WHAT IS BEING ASKED.
Copy every line of the data that contains the string "компаний".

SOURCE MATERIAL.
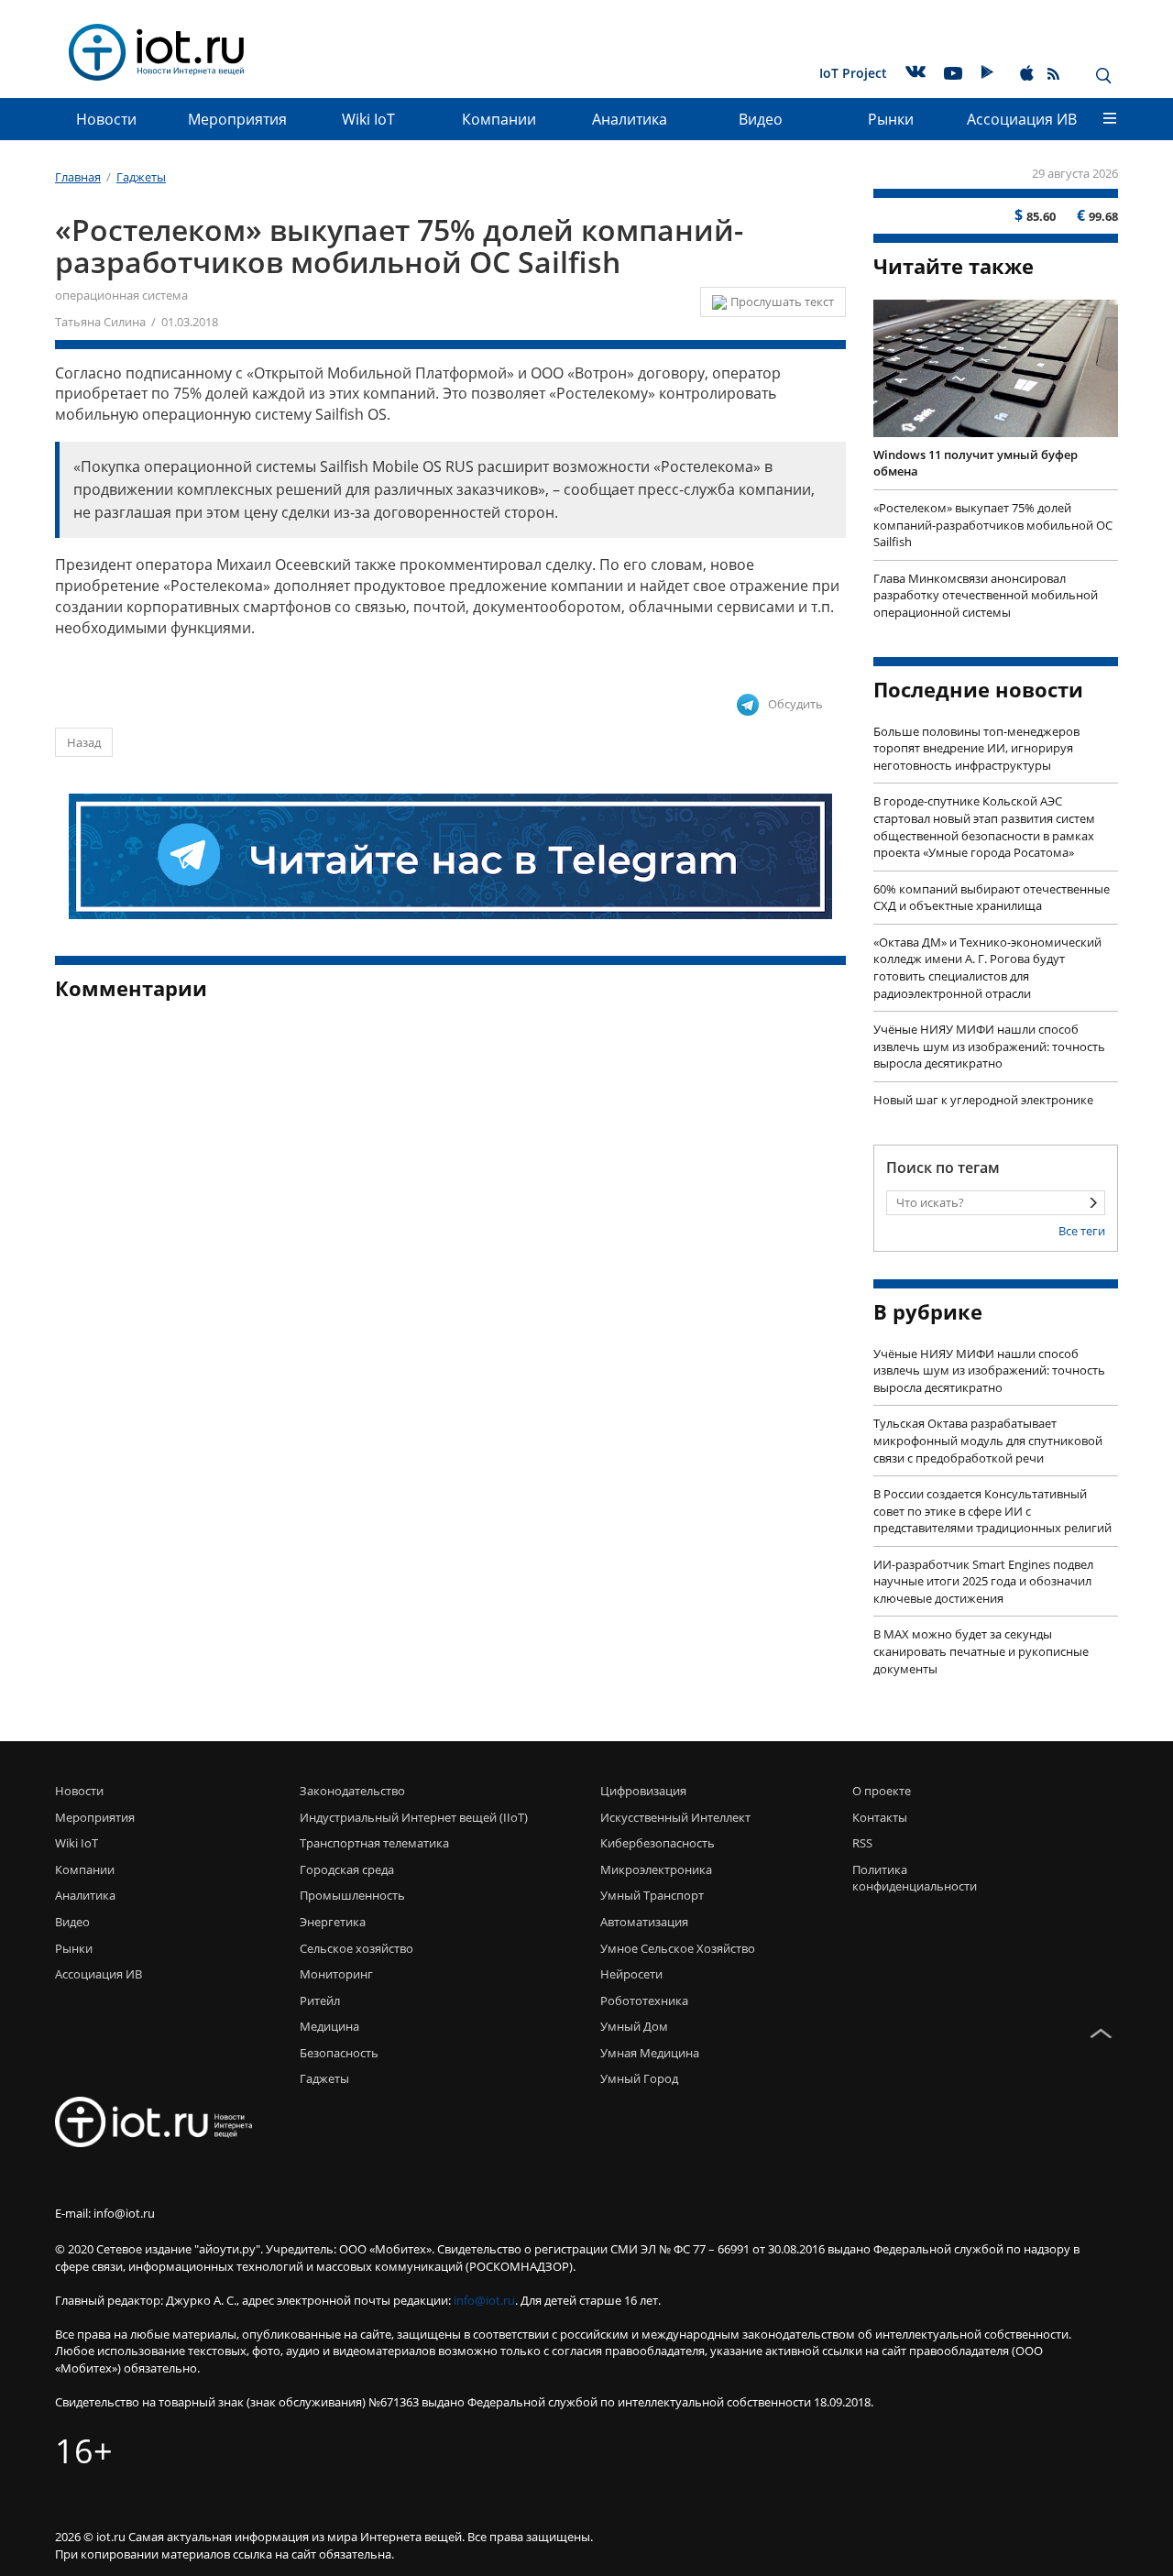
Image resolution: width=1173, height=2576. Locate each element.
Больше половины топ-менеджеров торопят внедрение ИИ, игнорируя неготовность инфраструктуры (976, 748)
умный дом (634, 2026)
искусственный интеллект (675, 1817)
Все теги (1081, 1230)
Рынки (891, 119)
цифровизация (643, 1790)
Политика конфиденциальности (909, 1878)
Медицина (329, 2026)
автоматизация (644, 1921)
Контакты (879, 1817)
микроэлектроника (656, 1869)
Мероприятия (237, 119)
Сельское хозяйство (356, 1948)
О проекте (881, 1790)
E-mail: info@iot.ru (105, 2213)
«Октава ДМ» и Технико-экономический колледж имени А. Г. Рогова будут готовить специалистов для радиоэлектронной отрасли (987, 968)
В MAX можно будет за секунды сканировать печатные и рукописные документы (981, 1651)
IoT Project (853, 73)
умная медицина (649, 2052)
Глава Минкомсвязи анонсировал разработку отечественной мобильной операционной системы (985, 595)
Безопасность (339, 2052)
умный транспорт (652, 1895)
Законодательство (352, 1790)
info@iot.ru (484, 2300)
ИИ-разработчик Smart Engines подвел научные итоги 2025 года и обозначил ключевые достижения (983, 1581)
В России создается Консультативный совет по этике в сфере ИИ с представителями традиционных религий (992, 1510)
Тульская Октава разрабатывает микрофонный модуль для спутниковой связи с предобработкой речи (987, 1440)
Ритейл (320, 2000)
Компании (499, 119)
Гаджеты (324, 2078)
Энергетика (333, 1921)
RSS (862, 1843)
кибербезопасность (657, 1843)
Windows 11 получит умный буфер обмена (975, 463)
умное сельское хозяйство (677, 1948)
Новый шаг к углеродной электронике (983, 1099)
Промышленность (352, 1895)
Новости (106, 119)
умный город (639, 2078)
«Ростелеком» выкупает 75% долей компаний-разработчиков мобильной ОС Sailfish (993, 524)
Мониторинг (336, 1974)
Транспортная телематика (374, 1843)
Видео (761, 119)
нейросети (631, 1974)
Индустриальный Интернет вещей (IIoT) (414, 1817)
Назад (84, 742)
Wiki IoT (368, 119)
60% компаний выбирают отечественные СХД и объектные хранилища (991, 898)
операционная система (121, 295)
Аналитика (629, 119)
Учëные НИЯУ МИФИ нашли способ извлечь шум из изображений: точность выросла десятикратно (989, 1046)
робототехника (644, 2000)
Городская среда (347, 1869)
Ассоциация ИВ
* * *
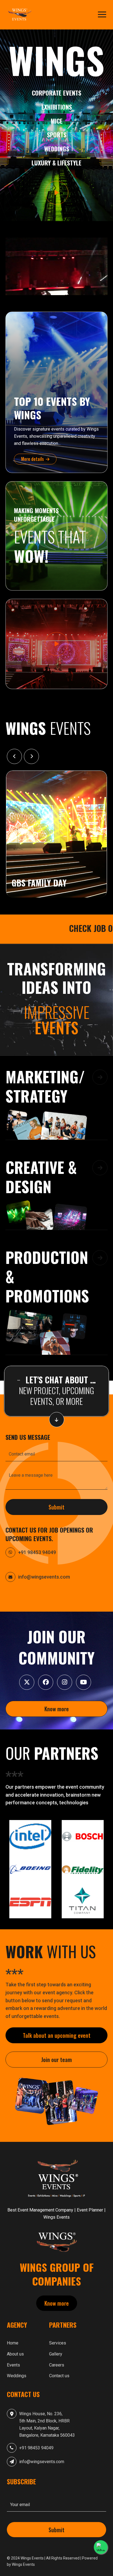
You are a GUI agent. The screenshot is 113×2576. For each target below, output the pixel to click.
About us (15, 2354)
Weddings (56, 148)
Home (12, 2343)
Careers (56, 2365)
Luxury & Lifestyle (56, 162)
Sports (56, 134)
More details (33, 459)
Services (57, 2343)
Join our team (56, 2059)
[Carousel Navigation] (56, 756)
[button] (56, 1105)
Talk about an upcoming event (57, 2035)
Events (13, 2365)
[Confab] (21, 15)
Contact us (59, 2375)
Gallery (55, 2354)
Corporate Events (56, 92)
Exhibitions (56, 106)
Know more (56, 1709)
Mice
--
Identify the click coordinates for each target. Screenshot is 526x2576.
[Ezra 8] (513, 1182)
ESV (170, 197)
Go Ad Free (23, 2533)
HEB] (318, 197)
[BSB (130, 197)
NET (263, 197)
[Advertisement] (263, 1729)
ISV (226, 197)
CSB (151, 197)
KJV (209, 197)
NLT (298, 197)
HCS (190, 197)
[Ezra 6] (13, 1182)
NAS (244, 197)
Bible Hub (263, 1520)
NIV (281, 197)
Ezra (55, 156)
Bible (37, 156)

EXERCISE SOLUTION.
«Ростелеком» выкупает 75% долей компаний-разработчиков мобильной ОС Sailfish (993, 524)
60% компаний выбирают отечественные СХД и объектные хранилища (991, 898)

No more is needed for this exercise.